I'll do some more tests. The 5V UPS for the Raspi is a 72WAh providing 12V for the router and 5V for the raspi. It is capable of running both devices for more than 6 hours. So internet is still available in case of power shortage. But it does not have any management interface.

ne20002 avatar Jul 06 '24 07:07 ne20002

Ok, no luck so far.

I added a dummy ups to the control node and set the Eaton as primary and the dummy as secondary. This prevents the control node from being shutdown, it continues to work. But the secondary on the server does not get a FSD. The events go:

  1. on battery (control node, server)
  2. low battery (control node), shutdown (server) -> ups is not switched of

I then added a '/usr/sbin/upsmon -c fsd' in the upssched event for low battery

  1. on battery (control node, server)
  2. low battery (control node)
  3. shutdown (server)
  4. forced shutdown (server)
  5. shutdown (control node)
  6. SHUTDOWNCMD (control node)

This causes nut-monitor to be stopped. Also it does not seem to wait for the server as the ups is been switched of before the server is shut down. The primary did not wait the HOSTSYNC. On the control node the /etc/killpower has been written causing the server to be shut down immediately after power restored. It needed the control node to restart to clean this up.

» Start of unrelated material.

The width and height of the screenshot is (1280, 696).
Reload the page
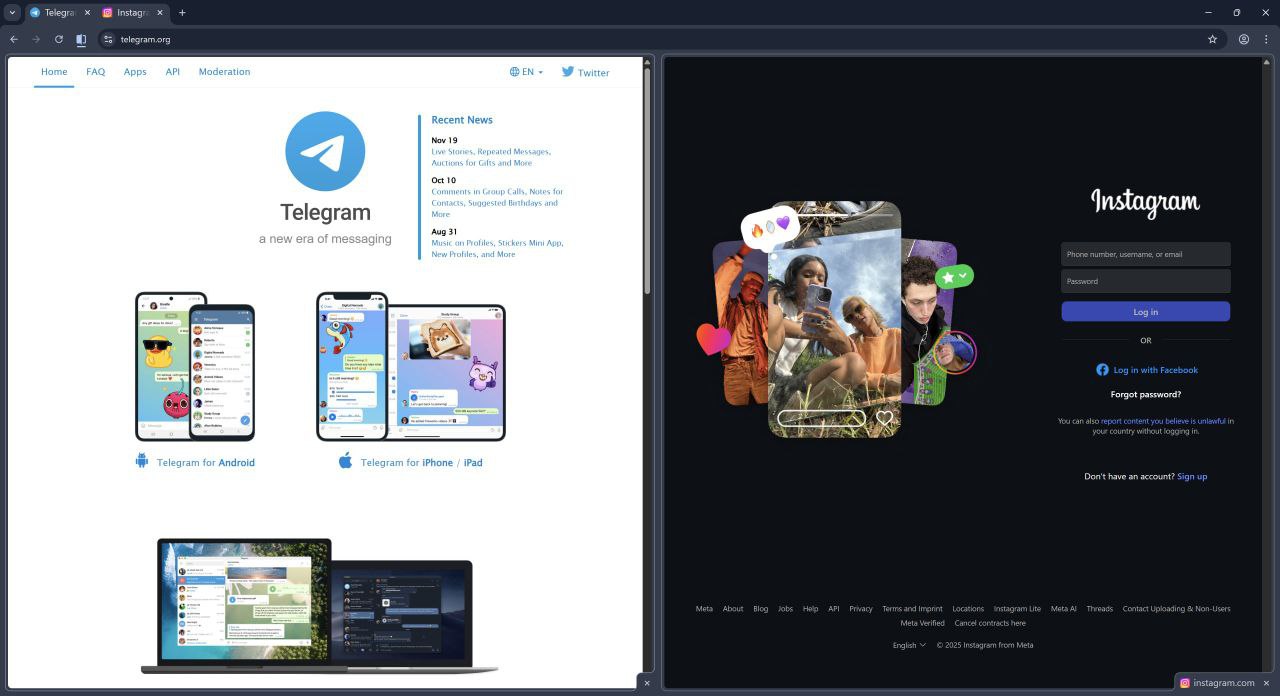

I will do one more test with disabling the /etc/killpower file. If this is not working I will connect the UPS to the currently server and need to buy two more UPS, one for each server.

It's Debian bookworm with nut 2.8.0.

ne20002 avatar Jul 06 '24 11:07 ne20002

I will continue with the setup and go without the fsd mechanism. I will shutdown the servers on low battery event (this works out of the box) and will start a timer on the control node (Raspi) with upssched to shutdown the ups after given enough time to the servers. Not as good as being able to wait for the server shutdowns before switching off the ups but should work.

ne20002 avatar Jul 06 '24 12:07 ne20002